◆ ASSIGNMENT
Return, word for word, only the lines from the one containing "Terms & Conditions [menuitem] (53, 2308)" through the last line of the entries.

____ AVAILABLE DATA

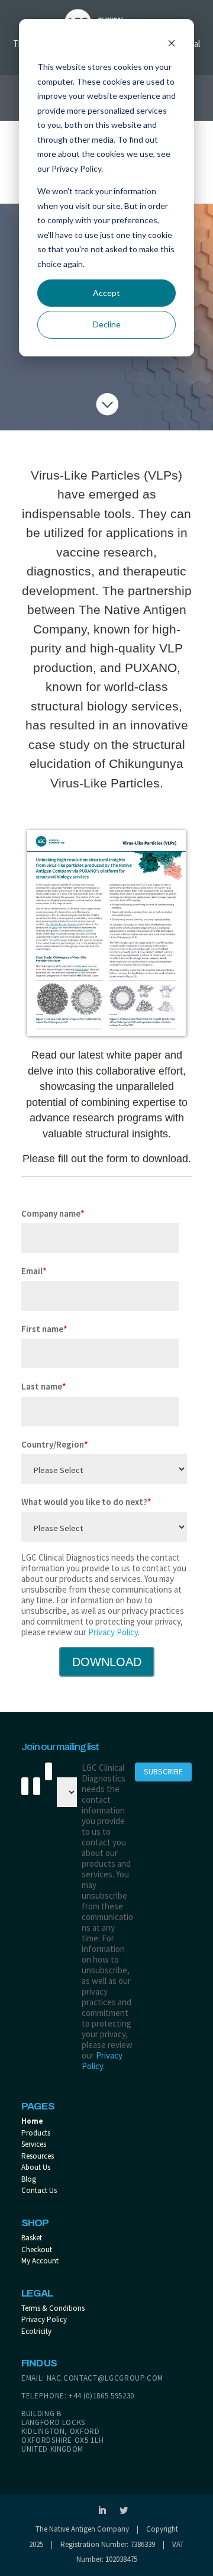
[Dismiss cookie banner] (171, 44)
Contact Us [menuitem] (39, 2190)
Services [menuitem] (33, 2144)
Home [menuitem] (32, 2121)
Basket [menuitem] (31, 2237)
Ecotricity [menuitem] (36, 2331)
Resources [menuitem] (37, 2156)
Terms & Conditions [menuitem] (53, 2308)
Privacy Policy (113, 1632)
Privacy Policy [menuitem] (44, 2319)
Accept (106, 293)
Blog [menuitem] (28, 2179)
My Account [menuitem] (40, 2261)
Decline (107, 324)
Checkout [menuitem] (36, 2249)
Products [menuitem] (35, 2133)
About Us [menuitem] (35, 2167)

________

◆ EXERCISE RESPONSE
Terms & Conditions [menuitem] (53, 2308)
Privacy Policy (113, 1632)
Privacy Policy [menuitem] (44, 2319)
Accept (106, 293)
Blog [menuitem] (28, 2179)
My Account [menuitem] (40, 2261)
Decline (107, 324)
Checkout [menuitem] (36, 2249)
Products [menuitem] (35, 2133)
About Us [menuitem] (35, 2167)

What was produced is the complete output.